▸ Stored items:
▶

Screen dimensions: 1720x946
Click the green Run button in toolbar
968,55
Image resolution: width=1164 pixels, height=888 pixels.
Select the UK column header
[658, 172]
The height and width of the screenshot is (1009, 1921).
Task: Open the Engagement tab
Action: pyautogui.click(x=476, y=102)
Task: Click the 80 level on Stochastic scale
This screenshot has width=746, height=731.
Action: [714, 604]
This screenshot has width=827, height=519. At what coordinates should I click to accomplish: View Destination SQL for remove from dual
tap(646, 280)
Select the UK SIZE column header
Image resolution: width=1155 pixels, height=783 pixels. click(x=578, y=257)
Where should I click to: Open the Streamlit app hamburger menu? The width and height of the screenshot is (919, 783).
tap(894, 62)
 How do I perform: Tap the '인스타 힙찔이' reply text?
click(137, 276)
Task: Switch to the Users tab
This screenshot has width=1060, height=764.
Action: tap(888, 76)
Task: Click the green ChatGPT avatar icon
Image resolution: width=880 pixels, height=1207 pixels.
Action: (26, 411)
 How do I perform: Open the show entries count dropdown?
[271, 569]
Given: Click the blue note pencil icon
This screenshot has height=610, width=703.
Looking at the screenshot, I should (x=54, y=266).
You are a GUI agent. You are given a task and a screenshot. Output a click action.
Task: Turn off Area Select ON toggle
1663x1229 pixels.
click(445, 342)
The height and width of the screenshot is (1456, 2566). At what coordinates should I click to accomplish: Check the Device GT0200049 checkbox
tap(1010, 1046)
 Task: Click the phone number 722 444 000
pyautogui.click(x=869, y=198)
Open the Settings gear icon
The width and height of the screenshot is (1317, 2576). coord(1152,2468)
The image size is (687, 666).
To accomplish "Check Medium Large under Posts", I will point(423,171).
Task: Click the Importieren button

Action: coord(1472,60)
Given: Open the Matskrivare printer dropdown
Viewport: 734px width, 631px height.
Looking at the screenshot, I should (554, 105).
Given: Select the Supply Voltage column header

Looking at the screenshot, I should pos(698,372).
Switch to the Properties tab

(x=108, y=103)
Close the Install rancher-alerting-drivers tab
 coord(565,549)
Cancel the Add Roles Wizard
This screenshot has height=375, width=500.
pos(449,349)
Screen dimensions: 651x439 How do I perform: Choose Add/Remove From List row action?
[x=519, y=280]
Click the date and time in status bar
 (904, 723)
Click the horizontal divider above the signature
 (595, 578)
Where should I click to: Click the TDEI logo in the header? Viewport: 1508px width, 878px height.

◀

▸ DIRECTIONS FOR THIS TASK:
Give back the complete data exactly as supplied.

▸ SOLUTION FOR THIS EXERCISE:
Screen dimensions: 1720x946
Click the green Run button in toolbar
968,55
Image resolution: width=1164 pixels, height=888 pixels.
Select the UK column header
[658, 172]
The height and width of the screenshot is (1009, 1921).
Task: Open the Engagement tab
Action: pyautogui.click(x=476, y=102)
Task: Click the 80 level on Stochastic scale
This screenshot has width=746, height=731.
Action: [714, 604]
This screenshot has width=827, height=519. At what coordinates should I click to accomplish: View Destination SQL for remove from dual
tap(646, 280)
Select the UK SIZE column header
Image resolution: width=1155 pixels, height=783 pixels. click(x=578, y=257)
Where should I click to: Open the Streamlit app hamburger menu? The width and height of the screenshot is (919, 783).
tap(894, 62)
 How do I perform: Tap the '인스타 힙찔이' reply text?
click(137, 276)
Task: Switch to the Users tab
This screenshot has width=1060, height=764.
Action: tap(888, 76)
Task: Click the green ChatGPT avatar icon
Image resolution: width=880 pixels, height=1207 pixels.
Action: (26, 411)
 How do I perform: Open the show entries count dropdown?
[271, 569]
Given: Click the blue note pencil icon
This screenshot has height=610, width=703.
Looking at the screenshot, I should (x=54, y=266).
You are a GUI agent. You are given a task and a screenshot. Output a click action.
Task: Turn off Area Select ON toggle
1663x1229 pixels.
click(445, 342)
The height and width of the screenshot is (1456, 2566). At what coordinates should I click to accomplish: Check the Device GT0200049 checkbox
tap(1010, 1046)
 Task: Click the phone number 722 444 000
pyautogui.click(x=869, y=198)
Open the Settings gear icon
The width and height of the screenshot is (1317, 2576). coord(1152,2468)
The image size is (687, 666).
To accomplish "Check Medium Large under Posts", I will point(423,171).
Task: Click the Importieren button

Action: coord(1472,60)
Given: Open the Matskrivare printer dropdown
Viewport: 734px width, 631px height.
Looking at the screenshot, I should (554, 105).
Given: Select the Supply Voltage column header

Looking at the screenshot, I should pos(698,372).
Switch to the Properties tab

(x=108, y=103)
Close the Install rancher-alerting-drivers tab
 coord(565,549)
Cancel the Add Roles Wizard
This screenshot has height=375, width=500.
pos(449,349)
Screen dimensions: 651x439 How do I perform: Choose Add/Remove From List row action?
[x=519, y=280]
Click the date and time in status bar
 (904, 723)
Click the horizontal divider above the signature
 (595, 578)
Where should I click to: Click the TDEI logo in the header? Viewport: 1508px width, 878px height.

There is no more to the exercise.